**Your task**
Once the line containing "स्पोर्ट्स वर्ल्ड (134, 1374)" is found in the entries below, restate it and each following line word for word, stopping after the line containing "दिल्ली-एनसीआर में झमाझम".

── Excerpted records ──

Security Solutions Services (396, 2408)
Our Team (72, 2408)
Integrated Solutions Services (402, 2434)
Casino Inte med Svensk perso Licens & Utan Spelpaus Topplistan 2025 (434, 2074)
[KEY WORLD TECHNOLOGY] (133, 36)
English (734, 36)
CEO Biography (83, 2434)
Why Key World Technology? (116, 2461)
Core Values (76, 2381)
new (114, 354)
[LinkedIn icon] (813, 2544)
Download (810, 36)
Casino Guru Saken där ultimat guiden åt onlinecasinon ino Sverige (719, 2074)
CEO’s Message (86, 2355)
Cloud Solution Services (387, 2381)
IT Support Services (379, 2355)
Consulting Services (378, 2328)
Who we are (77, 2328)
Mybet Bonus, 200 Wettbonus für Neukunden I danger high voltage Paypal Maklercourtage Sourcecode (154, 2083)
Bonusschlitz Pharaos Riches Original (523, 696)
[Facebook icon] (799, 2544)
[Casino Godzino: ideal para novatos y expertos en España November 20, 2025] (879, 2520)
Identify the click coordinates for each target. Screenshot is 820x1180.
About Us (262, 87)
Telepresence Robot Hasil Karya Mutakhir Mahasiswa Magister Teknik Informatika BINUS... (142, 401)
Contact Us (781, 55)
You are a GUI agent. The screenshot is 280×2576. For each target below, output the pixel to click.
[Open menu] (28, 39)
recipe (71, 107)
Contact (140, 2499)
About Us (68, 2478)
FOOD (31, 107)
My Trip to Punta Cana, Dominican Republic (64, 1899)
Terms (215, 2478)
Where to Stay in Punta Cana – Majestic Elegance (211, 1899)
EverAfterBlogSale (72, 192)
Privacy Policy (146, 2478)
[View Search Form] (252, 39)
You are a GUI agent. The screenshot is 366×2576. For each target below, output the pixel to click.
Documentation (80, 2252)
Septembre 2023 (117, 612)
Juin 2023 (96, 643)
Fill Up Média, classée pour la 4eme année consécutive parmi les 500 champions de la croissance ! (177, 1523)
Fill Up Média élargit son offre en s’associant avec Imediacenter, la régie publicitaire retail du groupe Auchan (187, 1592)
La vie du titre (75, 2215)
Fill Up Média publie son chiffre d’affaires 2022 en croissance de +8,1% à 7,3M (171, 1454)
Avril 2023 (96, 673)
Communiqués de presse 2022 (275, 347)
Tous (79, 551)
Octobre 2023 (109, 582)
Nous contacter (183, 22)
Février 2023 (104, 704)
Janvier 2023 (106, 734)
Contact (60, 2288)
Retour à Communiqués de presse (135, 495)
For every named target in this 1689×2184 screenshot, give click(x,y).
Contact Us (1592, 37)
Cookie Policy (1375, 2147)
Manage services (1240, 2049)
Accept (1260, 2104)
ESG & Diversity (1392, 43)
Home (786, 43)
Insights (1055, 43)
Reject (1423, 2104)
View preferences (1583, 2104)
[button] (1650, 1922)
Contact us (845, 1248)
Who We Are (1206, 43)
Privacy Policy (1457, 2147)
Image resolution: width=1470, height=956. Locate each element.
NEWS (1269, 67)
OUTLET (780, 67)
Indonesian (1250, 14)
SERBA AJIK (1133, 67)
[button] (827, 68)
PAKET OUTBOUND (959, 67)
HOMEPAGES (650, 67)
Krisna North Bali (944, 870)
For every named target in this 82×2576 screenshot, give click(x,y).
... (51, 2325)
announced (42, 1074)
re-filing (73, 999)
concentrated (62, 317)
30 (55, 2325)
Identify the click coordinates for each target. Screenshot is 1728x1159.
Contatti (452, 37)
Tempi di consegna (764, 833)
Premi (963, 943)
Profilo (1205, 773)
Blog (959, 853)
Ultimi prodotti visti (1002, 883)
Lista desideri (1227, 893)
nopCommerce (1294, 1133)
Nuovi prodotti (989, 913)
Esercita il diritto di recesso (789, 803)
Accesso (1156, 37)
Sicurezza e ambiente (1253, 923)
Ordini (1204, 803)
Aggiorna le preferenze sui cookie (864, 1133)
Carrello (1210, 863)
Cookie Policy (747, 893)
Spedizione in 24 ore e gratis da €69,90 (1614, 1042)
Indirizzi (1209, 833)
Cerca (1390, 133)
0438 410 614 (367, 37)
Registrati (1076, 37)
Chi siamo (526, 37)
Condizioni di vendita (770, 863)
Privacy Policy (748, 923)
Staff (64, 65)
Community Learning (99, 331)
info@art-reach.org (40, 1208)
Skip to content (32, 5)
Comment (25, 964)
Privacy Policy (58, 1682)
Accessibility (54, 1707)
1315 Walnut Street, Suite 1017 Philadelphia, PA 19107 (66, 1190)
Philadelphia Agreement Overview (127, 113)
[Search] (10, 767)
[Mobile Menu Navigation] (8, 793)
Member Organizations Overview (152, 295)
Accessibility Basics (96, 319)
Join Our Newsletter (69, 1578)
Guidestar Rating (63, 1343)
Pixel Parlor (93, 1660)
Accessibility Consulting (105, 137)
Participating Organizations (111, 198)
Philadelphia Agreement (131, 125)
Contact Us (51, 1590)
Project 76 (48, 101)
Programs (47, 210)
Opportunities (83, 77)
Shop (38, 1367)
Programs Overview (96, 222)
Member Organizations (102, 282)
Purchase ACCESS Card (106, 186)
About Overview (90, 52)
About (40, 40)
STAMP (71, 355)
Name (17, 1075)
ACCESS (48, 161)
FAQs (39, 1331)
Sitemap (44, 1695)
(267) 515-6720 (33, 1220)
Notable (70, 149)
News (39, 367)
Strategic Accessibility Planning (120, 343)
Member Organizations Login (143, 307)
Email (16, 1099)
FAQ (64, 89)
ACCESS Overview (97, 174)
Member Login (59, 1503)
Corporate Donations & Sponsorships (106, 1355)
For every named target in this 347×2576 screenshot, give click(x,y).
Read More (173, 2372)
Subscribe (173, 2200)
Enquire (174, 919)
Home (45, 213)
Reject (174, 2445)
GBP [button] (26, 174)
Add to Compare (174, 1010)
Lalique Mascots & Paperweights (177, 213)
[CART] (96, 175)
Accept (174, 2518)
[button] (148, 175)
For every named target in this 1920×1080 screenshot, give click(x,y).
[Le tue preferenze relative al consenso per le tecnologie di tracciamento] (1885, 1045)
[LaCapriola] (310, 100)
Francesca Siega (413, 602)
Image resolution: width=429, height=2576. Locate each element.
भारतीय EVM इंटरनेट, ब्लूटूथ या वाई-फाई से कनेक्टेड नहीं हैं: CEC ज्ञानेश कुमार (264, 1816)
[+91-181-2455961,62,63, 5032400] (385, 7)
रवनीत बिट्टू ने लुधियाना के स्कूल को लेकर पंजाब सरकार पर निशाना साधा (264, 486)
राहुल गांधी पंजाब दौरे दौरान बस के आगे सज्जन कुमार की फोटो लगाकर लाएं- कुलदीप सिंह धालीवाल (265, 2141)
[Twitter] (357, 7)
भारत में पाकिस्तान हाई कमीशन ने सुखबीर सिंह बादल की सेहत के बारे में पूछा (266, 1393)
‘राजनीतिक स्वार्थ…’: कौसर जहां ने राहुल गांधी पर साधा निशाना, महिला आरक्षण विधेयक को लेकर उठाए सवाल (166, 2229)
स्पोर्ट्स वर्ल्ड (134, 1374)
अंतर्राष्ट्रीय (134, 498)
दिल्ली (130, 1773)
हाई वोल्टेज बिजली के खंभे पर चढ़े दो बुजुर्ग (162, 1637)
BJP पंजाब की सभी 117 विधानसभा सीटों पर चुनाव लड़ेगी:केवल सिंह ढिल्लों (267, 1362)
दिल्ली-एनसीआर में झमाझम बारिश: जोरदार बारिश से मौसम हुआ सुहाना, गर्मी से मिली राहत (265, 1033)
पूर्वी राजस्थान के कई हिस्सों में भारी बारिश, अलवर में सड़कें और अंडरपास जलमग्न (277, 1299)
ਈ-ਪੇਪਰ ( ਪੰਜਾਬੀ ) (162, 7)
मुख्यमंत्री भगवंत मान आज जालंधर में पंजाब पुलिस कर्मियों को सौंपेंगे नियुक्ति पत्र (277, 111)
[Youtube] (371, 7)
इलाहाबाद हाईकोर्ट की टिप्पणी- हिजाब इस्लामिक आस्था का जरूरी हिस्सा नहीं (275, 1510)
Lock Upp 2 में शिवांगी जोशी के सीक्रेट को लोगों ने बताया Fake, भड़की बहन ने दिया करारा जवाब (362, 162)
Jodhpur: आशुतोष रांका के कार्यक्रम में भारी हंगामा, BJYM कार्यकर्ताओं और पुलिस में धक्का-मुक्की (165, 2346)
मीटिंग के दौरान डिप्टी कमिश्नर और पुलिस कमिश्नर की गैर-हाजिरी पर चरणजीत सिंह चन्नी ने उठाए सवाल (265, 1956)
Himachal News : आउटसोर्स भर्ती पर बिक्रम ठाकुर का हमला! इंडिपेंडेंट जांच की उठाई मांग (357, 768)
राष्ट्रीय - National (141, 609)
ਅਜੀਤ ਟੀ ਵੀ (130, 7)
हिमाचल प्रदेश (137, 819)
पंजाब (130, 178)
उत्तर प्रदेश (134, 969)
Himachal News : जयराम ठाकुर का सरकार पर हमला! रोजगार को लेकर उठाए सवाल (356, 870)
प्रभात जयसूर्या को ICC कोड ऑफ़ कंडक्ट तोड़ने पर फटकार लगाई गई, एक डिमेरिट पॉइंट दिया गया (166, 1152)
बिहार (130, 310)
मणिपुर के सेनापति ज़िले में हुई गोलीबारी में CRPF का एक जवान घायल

───

**Expected output**
स्पोर्ट्स वर्ल्ड (134, 1374)
अंतर्राष्ट्रीय (134, 498)
दिल्ली (130, 1773)
हाई वोल्टेज बिजली के खंभे पर चढ़े दो बुजुर्ग (162, 1637)
BJP पंजाब की सभी 117 विधानसभा सीटों पर चुनाव लड़ेगी:केवल सिंह ढिल्लों (267, 1362)
दिल्ली-एनसीआर में झमाझम बारिश: जोरदार बारिश से मौसम हुआ सुहाना, गर्मी से मिली राहत (265, 1033)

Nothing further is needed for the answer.